Pointing records for text and elements
========================================================================
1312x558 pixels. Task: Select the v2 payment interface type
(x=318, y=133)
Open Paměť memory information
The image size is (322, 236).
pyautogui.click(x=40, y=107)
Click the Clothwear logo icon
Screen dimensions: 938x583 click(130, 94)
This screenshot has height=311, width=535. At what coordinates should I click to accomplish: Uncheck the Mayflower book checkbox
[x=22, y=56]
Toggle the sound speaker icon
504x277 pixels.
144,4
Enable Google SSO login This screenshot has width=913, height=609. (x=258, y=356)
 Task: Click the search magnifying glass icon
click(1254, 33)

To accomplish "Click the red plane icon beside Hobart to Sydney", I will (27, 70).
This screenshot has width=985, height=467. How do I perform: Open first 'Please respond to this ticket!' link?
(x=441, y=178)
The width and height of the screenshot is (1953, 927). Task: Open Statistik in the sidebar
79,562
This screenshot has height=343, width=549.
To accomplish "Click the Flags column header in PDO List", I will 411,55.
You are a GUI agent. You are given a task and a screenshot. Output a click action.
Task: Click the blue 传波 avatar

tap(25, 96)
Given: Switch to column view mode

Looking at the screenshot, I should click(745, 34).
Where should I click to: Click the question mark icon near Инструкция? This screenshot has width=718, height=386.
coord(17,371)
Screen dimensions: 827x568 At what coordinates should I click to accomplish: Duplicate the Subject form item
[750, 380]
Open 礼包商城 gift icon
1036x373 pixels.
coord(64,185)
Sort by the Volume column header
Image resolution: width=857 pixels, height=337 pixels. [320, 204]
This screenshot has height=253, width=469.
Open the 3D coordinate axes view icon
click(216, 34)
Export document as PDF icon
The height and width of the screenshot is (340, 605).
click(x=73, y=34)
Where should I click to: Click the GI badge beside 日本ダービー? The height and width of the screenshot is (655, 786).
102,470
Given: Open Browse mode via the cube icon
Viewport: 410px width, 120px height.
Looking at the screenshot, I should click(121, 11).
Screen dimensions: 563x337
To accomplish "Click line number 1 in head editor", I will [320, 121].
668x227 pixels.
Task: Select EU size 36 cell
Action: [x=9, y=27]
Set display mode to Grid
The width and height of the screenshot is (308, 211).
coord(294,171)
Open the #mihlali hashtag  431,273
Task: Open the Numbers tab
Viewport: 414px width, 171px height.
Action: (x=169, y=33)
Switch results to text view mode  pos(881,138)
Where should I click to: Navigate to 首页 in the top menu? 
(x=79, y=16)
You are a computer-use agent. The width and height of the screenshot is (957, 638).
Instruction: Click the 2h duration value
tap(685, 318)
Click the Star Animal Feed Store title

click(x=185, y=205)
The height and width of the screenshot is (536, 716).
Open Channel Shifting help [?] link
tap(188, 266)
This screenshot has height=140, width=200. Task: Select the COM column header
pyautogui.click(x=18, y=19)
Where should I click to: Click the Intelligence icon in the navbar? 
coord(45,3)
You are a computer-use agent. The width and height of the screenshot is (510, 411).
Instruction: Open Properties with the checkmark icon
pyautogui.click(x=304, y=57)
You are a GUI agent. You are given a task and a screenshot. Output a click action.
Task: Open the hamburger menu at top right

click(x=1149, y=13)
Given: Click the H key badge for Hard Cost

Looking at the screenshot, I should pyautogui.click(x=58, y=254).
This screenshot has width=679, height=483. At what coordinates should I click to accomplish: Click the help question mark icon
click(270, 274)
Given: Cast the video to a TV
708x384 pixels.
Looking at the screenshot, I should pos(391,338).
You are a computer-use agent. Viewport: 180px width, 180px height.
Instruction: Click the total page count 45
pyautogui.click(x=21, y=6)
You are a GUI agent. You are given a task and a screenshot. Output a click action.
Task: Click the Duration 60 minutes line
========================================================================
The exercise - Reproduce the lines of the material above unchanged, starting with the line containing "Where should I click to: Click the GI" and continuing through the line containing "Looking at the screenshot, I should click(121, 11).".

Completed exercise -
Where should I click to: Click the GI badge beside 日本ダービー? The height and width of the screenshot is (655, 786).
102,470
Given: Open Browse mode via the cube icon
Viewport: 410px width, 120px height.
Looking at the screenshot, I should click(121, 11).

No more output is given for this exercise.